Interview with Jeannie Mobley
Tara Dairman: I love how the relationship between Josie and Pearl is so layered, and continues to develop throughout the book. Did their dynamic come to you easily, or did it take a few drafts to get right?
Jeannie Mobley: The relationship between the two characters was the very first thing that came to me about this story, so I’m glad you loved it! This book was born when I was driving across the state of Colorado. I had driven from my home in Longmont, in the northeastern part of the state, to Cortez, in the extreme southwest corner. The trip was a bittersweet one, joining old friends who I hadn’t seen in some time, in order to scatter the ashes of another old friend. So, close, complicated, enduring relationships were on my mind. And on the way home, I was listening to an audiobook, Prayers for Sale by Sandra Dallas (one of my favorite historical fiction authors). In the book, a character briefly retells the legend of Silverheels. I had known the legend since childhood, having grown up in Colorado, and as a kid I had a very romantic view of it, but hearing it again as an adult, I had a more cynical take on it. It hit me like a bolt of lightning–what an interesting story to have an old cynic and a young romantic debating the truth behind the legend. By the time I got home from that trip, the characters and their relationship had taken shape in my mind. It developed so quickly, so naturally, and so solidly that I knew I had something, so I started building a setting, time period, and story around them. Their relationship was spot on from the first draft. It was elements of plot, secondary plot, and the shape the legend took that shifted through various drafts.
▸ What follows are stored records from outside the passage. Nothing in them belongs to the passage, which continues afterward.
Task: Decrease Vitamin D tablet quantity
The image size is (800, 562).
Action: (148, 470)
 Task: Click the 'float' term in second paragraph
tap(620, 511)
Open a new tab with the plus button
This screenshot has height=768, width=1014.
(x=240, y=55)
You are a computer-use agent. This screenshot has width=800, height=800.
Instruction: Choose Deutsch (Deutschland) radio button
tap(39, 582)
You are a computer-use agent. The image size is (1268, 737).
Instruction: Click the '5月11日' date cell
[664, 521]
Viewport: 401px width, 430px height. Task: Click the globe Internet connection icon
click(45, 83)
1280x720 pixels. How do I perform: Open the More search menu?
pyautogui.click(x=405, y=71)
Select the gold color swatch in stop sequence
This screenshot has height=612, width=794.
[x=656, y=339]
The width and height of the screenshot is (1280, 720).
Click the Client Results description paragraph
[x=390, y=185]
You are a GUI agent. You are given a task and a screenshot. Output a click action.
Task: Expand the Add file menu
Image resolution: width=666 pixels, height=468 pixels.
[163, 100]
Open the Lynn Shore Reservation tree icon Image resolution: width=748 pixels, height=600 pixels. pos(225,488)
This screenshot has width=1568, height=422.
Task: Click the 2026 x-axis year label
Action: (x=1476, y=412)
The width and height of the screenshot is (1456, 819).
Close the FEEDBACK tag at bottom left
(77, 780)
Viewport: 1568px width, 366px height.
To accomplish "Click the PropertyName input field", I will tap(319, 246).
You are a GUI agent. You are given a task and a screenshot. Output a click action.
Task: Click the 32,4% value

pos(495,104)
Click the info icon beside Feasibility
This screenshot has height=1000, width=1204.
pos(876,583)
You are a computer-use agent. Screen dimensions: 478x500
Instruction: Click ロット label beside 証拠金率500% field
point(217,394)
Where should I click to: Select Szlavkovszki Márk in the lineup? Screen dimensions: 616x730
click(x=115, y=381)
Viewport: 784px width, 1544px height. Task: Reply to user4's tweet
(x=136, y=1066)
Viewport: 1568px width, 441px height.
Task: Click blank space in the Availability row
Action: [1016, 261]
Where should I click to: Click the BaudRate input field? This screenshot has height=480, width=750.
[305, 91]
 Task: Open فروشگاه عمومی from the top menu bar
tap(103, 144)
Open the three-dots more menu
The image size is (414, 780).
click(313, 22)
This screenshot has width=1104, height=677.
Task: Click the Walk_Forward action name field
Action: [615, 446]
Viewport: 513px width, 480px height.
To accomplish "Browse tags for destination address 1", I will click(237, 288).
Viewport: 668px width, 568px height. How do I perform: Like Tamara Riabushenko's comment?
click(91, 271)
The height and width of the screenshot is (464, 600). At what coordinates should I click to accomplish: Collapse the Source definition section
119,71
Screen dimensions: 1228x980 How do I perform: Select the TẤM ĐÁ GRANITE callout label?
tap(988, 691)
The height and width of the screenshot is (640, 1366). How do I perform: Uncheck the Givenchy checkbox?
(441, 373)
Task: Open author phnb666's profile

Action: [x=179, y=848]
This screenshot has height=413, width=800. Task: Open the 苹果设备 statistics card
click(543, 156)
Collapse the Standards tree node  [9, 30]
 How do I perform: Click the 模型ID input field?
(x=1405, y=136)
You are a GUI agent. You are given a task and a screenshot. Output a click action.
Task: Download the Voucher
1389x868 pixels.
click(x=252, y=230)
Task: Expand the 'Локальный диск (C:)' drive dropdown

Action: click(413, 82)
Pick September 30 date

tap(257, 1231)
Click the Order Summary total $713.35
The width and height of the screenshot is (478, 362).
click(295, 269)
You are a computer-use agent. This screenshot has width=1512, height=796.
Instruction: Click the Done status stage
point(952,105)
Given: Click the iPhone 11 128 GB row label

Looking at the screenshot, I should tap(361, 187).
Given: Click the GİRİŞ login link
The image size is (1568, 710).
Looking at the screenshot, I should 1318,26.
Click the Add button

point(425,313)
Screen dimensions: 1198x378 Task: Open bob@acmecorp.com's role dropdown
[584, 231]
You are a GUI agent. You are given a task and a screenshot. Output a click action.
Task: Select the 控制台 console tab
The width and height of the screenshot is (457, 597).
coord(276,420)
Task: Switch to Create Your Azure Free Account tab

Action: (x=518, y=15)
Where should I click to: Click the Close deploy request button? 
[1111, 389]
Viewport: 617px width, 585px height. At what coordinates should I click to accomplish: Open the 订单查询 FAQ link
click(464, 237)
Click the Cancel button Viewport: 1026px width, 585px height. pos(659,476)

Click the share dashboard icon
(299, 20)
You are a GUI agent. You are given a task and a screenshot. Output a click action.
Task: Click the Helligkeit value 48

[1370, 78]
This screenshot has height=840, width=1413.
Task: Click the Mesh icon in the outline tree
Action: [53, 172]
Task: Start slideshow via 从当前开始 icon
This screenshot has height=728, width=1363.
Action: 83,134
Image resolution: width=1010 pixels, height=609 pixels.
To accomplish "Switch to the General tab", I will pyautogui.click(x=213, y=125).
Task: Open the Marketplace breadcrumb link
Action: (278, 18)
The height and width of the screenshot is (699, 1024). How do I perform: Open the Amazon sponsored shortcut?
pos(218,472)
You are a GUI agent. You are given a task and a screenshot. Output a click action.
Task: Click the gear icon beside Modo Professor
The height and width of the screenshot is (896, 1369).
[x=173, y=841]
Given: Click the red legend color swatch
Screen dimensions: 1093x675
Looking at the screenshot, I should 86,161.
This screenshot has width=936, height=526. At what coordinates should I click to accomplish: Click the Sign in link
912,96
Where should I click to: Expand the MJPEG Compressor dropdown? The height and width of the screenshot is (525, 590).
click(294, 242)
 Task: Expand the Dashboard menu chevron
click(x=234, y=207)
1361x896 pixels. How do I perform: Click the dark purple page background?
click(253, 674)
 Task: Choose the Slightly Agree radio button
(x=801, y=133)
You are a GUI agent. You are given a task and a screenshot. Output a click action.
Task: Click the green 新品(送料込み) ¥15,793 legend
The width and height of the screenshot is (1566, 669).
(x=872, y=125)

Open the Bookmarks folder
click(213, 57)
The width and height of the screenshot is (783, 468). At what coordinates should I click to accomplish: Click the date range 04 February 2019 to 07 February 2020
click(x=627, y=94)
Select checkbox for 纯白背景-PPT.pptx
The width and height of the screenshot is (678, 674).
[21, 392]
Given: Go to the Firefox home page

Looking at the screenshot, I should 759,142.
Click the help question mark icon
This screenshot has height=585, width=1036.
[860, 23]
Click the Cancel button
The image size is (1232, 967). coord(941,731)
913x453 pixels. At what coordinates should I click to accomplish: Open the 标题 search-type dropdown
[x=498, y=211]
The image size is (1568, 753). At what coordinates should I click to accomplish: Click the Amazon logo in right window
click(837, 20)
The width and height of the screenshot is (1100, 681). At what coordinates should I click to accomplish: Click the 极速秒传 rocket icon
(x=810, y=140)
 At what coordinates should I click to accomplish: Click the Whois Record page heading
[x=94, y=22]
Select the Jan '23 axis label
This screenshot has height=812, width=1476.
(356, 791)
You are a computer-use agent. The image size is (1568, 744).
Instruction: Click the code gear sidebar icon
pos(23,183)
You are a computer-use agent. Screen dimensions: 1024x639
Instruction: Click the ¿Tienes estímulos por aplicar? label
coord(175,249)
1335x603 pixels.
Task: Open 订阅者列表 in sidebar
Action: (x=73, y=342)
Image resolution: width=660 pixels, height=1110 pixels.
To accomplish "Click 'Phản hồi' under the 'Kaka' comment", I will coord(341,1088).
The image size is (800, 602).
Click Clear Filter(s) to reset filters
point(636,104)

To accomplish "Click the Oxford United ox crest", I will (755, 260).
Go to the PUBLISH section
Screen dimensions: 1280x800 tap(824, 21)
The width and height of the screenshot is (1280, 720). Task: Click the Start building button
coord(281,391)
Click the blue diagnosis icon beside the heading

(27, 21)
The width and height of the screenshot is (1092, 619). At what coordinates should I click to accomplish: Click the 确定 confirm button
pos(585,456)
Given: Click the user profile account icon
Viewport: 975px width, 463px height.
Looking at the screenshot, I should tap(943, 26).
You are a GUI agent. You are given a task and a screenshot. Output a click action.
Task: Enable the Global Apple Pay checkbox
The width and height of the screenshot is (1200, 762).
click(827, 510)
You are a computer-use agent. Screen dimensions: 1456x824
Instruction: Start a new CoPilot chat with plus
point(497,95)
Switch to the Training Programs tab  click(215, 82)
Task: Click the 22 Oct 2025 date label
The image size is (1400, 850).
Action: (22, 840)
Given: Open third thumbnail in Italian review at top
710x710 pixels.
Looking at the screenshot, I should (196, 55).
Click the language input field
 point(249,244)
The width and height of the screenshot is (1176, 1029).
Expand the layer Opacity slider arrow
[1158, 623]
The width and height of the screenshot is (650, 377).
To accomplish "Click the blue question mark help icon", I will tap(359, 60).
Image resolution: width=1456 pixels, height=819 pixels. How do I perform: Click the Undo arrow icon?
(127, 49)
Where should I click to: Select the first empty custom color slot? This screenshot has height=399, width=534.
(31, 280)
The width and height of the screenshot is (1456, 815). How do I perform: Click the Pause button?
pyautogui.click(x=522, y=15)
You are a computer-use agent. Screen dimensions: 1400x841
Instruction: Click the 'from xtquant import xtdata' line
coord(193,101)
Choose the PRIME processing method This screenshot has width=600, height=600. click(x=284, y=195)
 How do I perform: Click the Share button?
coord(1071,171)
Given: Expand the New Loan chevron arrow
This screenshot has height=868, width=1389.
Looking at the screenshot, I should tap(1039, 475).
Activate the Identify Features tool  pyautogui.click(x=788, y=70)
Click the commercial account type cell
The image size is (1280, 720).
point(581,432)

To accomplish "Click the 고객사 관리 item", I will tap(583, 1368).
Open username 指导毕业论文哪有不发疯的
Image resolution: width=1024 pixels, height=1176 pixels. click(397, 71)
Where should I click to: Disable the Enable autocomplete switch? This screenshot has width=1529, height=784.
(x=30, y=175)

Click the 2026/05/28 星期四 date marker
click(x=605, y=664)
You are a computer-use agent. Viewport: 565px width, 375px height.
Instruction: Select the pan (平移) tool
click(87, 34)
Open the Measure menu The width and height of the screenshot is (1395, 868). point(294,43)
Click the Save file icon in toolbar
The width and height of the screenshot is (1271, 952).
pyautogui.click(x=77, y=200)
TD: Of course, I have questions about food. 🙂 Between the cafe where Pearl works and the big picnic, there is so much scrumptious food in Searching for Silverheels! How did you learn what kinds of foods were popular in 1917? And do you have a favorite dish from the book?
JM: I must admit, I gained weight writing this book. For months while working on it, I craved pancakes, which I hardly ever eat. On several occasions I snuck away from my writing desk at lunchtime and went to the nearby Perkins Restaurant for pancakes. So while it’s not necessarily my favorite dish, it is something I associate strongly with this book. Plus, I love all the colloquial words for pancakes–like hotcakes and flapjacks. Somehow, they taste better when you call them flapjacks.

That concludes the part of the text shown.